Ayrıca, örneklemdeki işletmelerden (EK-1) 42’si imalat sektöründe, 5’i ise teknoloji sektöründe muhtelif altsektörlerde faaliyet göstermektedir. Alt sektör bazında işletme listeleri ile anlamlı test sonuçlarına ulaşılan işletme listeleri karşılaştırıldığında da herhangi bir bağlantı göze çarpmamıştır.

Bununla birlikte, işletme bazında bakıldığında Vestel Elektronik San. Tic. AŞ.’ye ait sonuçlarda Ar-Ge yoğunluğundan kârlılık ve büyüme göstergesi olarak seçilen tüm değişkenlere doğru nedensellik testlerinde anlamlı ilişkiler bulunduğu ve farklı gecikme düzeylerinde görülen bu ilişkilerin hepsinin pozitif olduğu dikkat çekmektedir.

Dolayısıyla gerek geliştirme harcamalarının bir kısmını bilançoda aktifleştiren, gerekse Kurumsal Yönetim Endeksi’nde yer alan söz konusu işletme, Ar-Ge giderlerinin işletme performansına olumlu etki ettiği bir örnek teşkil etmektedir.

Ar-Ge faaliyetleri ile bilgi birikiminin artırılması ve yeni uygulamalar (ürün veya süreçler) tasarlanması amaçlanmaktadır. Örneğin bir işletme Ar-Ge faaliyetleri neticesinde üretim süreçlerinde teknik iyileştirme yaparak mevcut ürünleri için katlandığı maliyeti düşürebilir ya da işletme ürünlerinde geliştirme yaparak ilave niteliklerle birlikte farklılaştırılmış bir ürün ortaya çıkarabilmesi mümkündür.
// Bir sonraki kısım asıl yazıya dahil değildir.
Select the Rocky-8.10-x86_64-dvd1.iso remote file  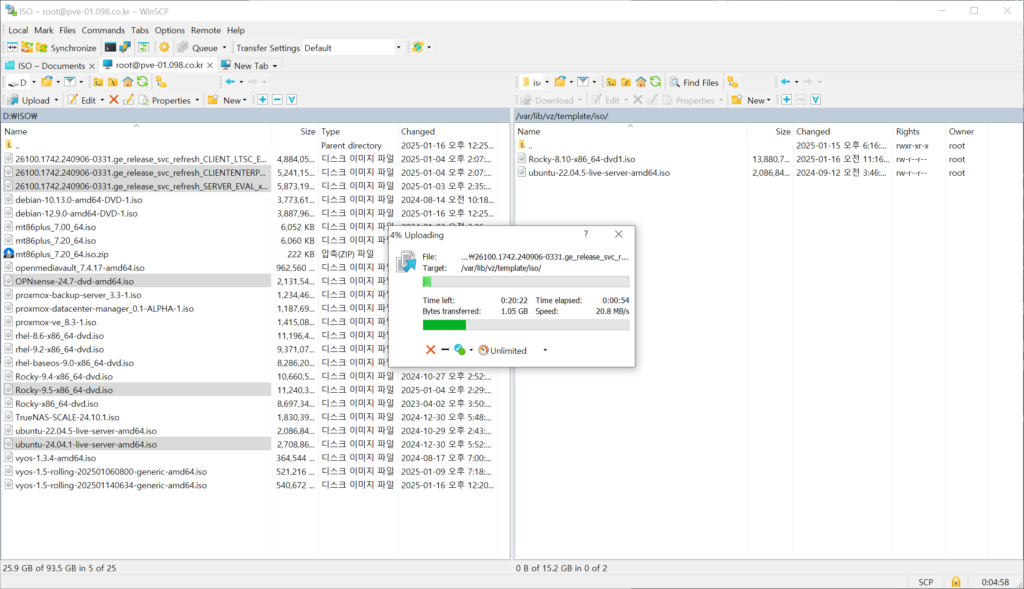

Ar-Ge faaliyetlerinin ileriye dönük belirsizlikler, yüksek batık maliyetler, doğal asimetrik bilgi sorunları, bilgi yoğun yapısı ve düşük teminat değerleri gibi özellikleri nedeniyle Ge yatırımlarının finansmanı diğer yatırımlardan farklılaşabilmektedir. Ar-Ge faaliyetleri için finansman yöntemi tercihinin, işletmelerin faaliyet gösterdiği ülke (finansal sistem ve gelişmişlik), sektör ve işletme büyüklüğü gibi faktörlere bağlı olarak değişebildiği bilinmektedir. Hükümetler tarafından vergi indirimi veya muafiyeti, Ar-Ge hibeleri, düşük maliyetli krediler veya sigortalar gibi yollarla işletmelerin Ar-Ge faaliyetleri desteklenebilmektedir.

Ar-Ge harcamalarının muhasebeleştirilmesi incelendiğinde, TMS 38’e göre araştırma safhasındaki harcamaların gider olarak muhasebeleştirilmesi gerekmektedir.

Geliştirme aşamasındaki harcamaların ise, TMS 38’in 57’nci maddesindeki 6 koşulun tamamının birlikte varlığı halinde, bilançoda maddi olmayan duran varlıklar altında muhasebeleştirilmesi, koşulların sağlanamaması halinde giderleştirme yapılması uygun görülmektedir. Söz konusu koşullar yoruma açık olduğundan geliştirme maliyetlerinin aktifleştirilmesinin işletmelerin seçimine açık olduğunu söylemek mümkündür.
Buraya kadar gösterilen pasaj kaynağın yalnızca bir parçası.